The Wasp’s new navigator stepped forward to take Kris’s place and prepared to receive Admiral Crossenshield. The king glanced over his shoulder, then eyed Kris.
“Your navigator is Imperial Musashi Navy.”
“The Wasp did commission there, and we were a bit shorthanded. His Imperial Majesty, the Emperor of Musashi, was kind enough to grant us the use of some of his personnel when it became necessary for us to get underway in great haste.” Kris tried not to smile at all she was leaving unsaid.
“Right. You’ve got a whole company of Imperial Marines. How’s your Secret Service Agent, Jack what’s-his-name taking to that?”
“The Emperor graciously put the Marine company under Captain Montoya’s command. It was only later that our own Royal U.S. Marine company arrived. The rump battalion is exercising well together.”
“Have you done any field exercises on Alwa? That’s what they call it, right.”
“Yes, sir. And no, sir, it has not seemed wise to land a landing force. The Alwans are having a hard enough time coming to terms with the basic concept of intelligent species using force against each other without us practicing in their own backyard.”
“They better get the concept real fast,” the king muttered.

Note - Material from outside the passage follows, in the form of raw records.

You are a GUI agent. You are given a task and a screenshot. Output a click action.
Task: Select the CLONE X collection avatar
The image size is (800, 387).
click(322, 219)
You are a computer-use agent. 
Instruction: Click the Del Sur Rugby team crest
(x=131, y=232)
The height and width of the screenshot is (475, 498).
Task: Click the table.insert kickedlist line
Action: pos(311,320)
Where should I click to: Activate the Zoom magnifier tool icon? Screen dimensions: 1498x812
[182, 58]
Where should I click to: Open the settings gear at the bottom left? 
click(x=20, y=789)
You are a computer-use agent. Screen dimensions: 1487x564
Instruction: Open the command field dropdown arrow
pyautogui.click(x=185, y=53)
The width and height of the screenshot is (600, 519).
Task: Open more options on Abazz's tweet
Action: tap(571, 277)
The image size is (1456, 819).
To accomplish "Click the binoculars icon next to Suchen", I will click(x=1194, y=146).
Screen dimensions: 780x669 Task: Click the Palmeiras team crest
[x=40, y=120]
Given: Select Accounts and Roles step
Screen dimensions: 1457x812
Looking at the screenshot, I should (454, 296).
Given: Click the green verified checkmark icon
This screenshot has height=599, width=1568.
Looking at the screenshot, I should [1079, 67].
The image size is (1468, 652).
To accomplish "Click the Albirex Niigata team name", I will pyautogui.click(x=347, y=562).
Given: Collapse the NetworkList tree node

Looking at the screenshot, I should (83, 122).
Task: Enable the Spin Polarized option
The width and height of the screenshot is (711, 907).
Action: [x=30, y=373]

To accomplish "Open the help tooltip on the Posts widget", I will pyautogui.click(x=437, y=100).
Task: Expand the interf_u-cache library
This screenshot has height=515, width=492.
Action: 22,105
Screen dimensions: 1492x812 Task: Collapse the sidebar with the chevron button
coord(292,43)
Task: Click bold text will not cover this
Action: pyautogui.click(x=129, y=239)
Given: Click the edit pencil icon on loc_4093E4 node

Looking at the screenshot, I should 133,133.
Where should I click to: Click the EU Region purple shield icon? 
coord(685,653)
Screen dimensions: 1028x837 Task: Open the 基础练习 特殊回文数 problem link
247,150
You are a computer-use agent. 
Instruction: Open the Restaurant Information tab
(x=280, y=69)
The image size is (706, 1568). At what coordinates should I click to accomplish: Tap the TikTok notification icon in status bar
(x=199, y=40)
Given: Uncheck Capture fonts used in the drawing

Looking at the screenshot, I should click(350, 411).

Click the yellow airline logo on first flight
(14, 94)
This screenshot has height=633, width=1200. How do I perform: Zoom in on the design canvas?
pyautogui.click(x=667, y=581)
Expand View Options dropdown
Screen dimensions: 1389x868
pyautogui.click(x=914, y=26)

“We couldn’t agree more on that,” Kris said, and ushered the king
into the Forward Lounge.
Mother MacCreedy had outdone herself. The place looked like an Officers’ Club like you might have found in old England or better yet, Raj India. Captured Unity flags hung next to Imperial Iteeche banners and gold tridents. There were several huge oil paintings. One showed a bunch of horsemen on gray mounts charging, sabers waving, seemingly hell-bent on charging out of the picture.
There were photos, too, some of old, bewhiskered officers, but Kris spotted one of General Ray’s staff from the Iteeche War, and another of his officers from the old Second Guard Brigade.
The man in the gold-encrusted fleet admiral’s blues took it all in, and grumbled, “A bit overdone, isn’t it?”
Kris shrugged. “You know how contractors will go overboard trying to please.” When he didn’t react to her gibe, she led him toward the screens.
One thing Mother MacCreedy had done was to set aside an area behind a glass wall. For an old lady, Mother MacCreedy was either taking to manipulating Smart MetalTM herself or had someone who owed her favors. Whoever it was did indeed know the magic of making Smart MetalTM not only stand up and paint pictures, but also turn a wall clear as glass, and, like tonight, expand the floor area and the length of the bar.
The Forward Lounge might be crowded, but it would not leave anyone out. It was big at the moment and likely to get bigger as the need arose.
The king settled himself at the table with the best view of the screens. The planet rolled by below them as a pretty Marine corporal in dress blue and reds arrived. “Can I get you something to drink, Your Royal Majesty?” she asked with a barmaid’s smile.
The king frowned. “Were you ordered to this assignment?”
“No, sir,” the girl answered indignantly. “I get extra pay for this, and while the tips aren’t likely to be as good tonight since the princess here ordered me out of my usual short skirt and into uniform, it’s still a good way to supplement my college fund, if you must know, sir. Now, are you drinking or just asking personal questions?”